For Entrance Manufacturing, the last entered row (RowId = 4) is the result row, the only row you want to see in the report. How do you filter all the rows in the table to get only this row?

The first thought was - what if the sum of FiscalYear, ReportMonth, ReportWeek, ReportDay can uniquely identify the result row for a contractor?

select BE.FiscalYear + BE.ReportMonth + BE.ReportDay as SumOfThreeColumns, BE.*
from dbo.tmpBusinessExpense BE
where BE.ContractorId = 608257

Looking at rows 3 and 4 you got the answer - NO, this sum does not uniquely identify each row in the table. This is because SumOfThreeColumns = 2035 for both rows.

What if combining these three columns you can re engineer the Original ExpenseDate - the date a contractor filed his expense? You want to have the ExpenseDate in DateTime format. The right format! If you have the ExpenseDate in DateTime format you can derive FiscalYear, Quater, ReportMonth, ReportWeek, ReportDay without storing them in table and get the results you need quickly.

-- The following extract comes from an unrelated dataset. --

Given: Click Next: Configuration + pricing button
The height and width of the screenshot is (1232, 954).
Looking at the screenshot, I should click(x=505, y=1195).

Having ExpenseDate for each record in dbo.tmpBusinessExpense table you can use correlated subquery to select a row with the latest date! Simple? But what if a contractor has multiple expenses for a day? You checked it and you did not find duplicates.

select ContractorId, FiscalYear, Quater, ReportMonth, ReportDay, count(*)
from dbo.tmpBusinessExpense
group by ContractorId, FiscalYear, Quater, ReportMonth, ReportDay
having count(*) > 1

You convert integer to string and concatenate FiscalYear, ReportMonth and ReportDay to get ExpenseDate

select convert(char(4), BE.FiscalYear)  + 
       convert(varchar(2), BE.ReportMonth) + 
       convert(varchar(2), BE.ReportDay) as ExpenseDate, 
BE.*
from dbo.tmpBusinessExpense BE
where BE.ContractorId = 608257

You want to convert varchar data to ExpenseDate column with DateTime datatype.

declare @ContractorId int
set @ContractorId = 608257;
select 
convert(DateTime, convert(char(4), BE.FiscalYear) + 
convert(varchar(2), BE.ReportMonth) + 
convert(varchar(2), BE.ReportDay))
 ,BE.*
from dbo.tmpBusinessExpense BE
where BE.ContractorId = @ContractorId

You got this message:

Msg 241, Level 16, State 1, Line 1
Conversion failed when converting datetime from character string.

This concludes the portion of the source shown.